Rewrite the material below, replacing "Instruction" with "Command" everywhere it appears and leaving everything else unchanged.

**EXCERPTED DATA**
[start]

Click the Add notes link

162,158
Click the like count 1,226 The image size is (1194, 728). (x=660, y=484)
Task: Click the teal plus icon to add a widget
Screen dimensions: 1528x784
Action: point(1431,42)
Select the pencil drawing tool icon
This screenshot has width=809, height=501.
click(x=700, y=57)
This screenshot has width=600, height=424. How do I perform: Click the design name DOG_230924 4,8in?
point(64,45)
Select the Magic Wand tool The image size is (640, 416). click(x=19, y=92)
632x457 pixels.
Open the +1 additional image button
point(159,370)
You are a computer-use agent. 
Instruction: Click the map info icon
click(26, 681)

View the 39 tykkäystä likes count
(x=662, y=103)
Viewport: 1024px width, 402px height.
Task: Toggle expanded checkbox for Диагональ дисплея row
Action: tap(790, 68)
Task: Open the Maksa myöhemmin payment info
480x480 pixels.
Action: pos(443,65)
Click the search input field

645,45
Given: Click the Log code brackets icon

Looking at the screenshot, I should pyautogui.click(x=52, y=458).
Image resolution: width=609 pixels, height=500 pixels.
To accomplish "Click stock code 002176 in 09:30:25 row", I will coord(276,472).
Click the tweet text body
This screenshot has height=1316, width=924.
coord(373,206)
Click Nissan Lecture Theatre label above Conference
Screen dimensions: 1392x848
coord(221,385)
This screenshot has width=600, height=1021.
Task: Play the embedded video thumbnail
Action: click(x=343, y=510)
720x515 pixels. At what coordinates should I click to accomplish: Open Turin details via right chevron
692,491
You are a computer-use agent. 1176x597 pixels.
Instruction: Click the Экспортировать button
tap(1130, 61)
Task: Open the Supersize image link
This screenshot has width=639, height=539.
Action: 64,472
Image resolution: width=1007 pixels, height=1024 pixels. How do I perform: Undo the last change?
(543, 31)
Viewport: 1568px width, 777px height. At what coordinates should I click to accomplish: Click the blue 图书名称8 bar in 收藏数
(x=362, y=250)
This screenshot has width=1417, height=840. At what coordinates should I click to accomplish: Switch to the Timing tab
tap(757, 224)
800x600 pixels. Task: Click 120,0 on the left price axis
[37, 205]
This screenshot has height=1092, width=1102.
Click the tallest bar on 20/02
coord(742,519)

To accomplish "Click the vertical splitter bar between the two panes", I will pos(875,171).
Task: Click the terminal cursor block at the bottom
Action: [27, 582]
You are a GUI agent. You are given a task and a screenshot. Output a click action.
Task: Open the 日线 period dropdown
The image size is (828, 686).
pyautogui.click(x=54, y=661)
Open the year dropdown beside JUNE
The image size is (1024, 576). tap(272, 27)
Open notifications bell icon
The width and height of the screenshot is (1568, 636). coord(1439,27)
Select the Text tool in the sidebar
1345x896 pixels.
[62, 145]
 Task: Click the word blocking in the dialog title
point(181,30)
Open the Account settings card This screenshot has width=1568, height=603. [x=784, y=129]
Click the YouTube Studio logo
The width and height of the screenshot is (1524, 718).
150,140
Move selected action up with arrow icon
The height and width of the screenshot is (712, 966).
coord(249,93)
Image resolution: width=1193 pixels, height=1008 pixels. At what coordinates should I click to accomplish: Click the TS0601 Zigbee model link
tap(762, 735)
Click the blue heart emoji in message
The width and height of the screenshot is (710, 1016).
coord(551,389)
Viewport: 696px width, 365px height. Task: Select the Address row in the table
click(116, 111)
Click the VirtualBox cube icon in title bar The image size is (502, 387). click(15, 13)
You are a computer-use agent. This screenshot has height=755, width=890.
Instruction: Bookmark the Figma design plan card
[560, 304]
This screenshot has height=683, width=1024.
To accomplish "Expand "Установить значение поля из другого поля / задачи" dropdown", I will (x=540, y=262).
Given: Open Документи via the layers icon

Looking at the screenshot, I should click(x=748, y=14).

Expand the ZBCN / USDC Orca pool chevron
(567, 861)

[end]

**WRITTEN SOLUTION**
Click the Add notes link

162,158
Click the like count 1,226 The image size is (1194, 728). (x=660, y=484)
Task: Click the teal plus icon to add a widget
Screen dimensions: 1528x784
Action: point(1431,42)
Select the pencil drawing tool icon
This screenshot has width=809, height=501.
click(x=700, y=57)
This screenshot has width=600, height=424. How do I perform: Click the design name DOG_230924 4,8in?
point(64,45)
Select the Magic Wand tool The image size is (640, 416). click(x=19, y=92)
632x457 pixels.
Open the +1 additional image button
point(159,370)
You are a computer-use agent. 
Command: Click the map info icon
click(26, 681)

View the 39 tykkäystä likes count
(x=662, y=103)
Viewport: 1024px width, 402px height.
Task: Toggle expanded checkbox for Диагональ дисплея row
Action: tap(790, 68)
Task: Open the Maksa myöhemmin payment info
480x480 pixels.
Action: pos(443,65)
Click the search input field

645,45
Given: Click the Log code brackets icon

Looking at the screenshot, I should pyautogui.click(x=52, y=458).
Image resolution: width=609 pixels, height=500 pixels.
To accomplish "Click stock code 002176 in 09:30:25 row", I will coord(276,472).
Click the tweet text body
This screenshot has height=1316, width=924.
coord(373,206)
Click Nissan Lecture Theatre label above Conference
Screen dimensions: 1392x848
coord(221,385)
This screenshot has width=600, height=1021.
Task: Play the embedded video thumbnail
Action: click(x=343, y=510)
720x515 pixels. At what coordinates should I click to accomplish: Open Turin details via right chevron
692,491
You are a computer-use agent. 1176x597 pixels.
Command: Click the Экспортировать button
tap(1130, 61)
Task: Open the Supersize image link
This screenshot has width=639, height=539.
Action: 64,472
Image resolution: width=1007 pixels, height=1024 pixels. How do I perform: Undo the last change?
(543, 31)
Viewport: 1568px width, 777px height. At what coordinates should I click to accomplish: Click the blue 图书名称8 bar in 收藏数
(x=362, y=250)
This screenshot has width=1417, height=840. At what coordinates should I click to accomplish: Switch to the Timing tab
tap(757, 224)
800x600 pixels. Task: Click 120,0 on the left price axis
[37, 205]
This screenshot has height=1092, width=1102.
Click the tallest bar on 20/02
coord(742,519)

To accomplish "Click the vertical splitter bar between the two panes", I will pos(875,171).
Task: Click the terminal cursor block at the bottom
Action: [27, 582]
You are a GUI agent. You are given a task and a screenshot. Output a click action.
Task: Open the 日线 period dropdown
The image size is (828, 686).
pyautogui.click(x=54, y=661)
Open the year dropdown beside JUNE
The image size is (1024, 576). tap(272, 27)
Open notifications bell icon
The width and height of the screenshot is (1568, 636). coord(1439,27)
Select the Text tool in the sidebar
1345x896 pixels.
[62, 145]
 Task: Click the word blocking in the dialog title
point(181,30)
Open the Account settings card This screenshot has width=1568, height=603. [x=784, y=129]
Click the YouTube Studio logo
The width and height of the screenshot is (1524, 718).
150,140
Move selected action up with arrow icon
The height and width of the screenshot is (712, 966).
coord(249,93)
Image resolution: width=1193 pixels, height=1008 pixels. At what coordinates should I click to accomplish: Click the TS0601 Zigbee model link
tap(762, 735)
Click the blue heart emoji in message
The width and height of the screenshot is (710, 1016).
coord(551,389)
Viewport: 696px width, 365px height. Task: Select the Address row in the table
click(116, 111)
Click the VirtualBox cube icon in title bar The image size is (502, 387). click(15, 13)
You are a computer-use agent. This screenshot has height=755, width=890.
Command: Bookmark the Figma design plan card
[560, 304]
This screenshot has height=683, width=1024.
To accomplish "Expand "Установить значение поля из другого поля / задачи" dropdown", I will (x=540, y=262).
Given: Open Документи via the layers icon

Looking at the screenshot, I should click(x=748, y=14).

Expand the ZBCN / USDC Orca pool chevron
(567, 861)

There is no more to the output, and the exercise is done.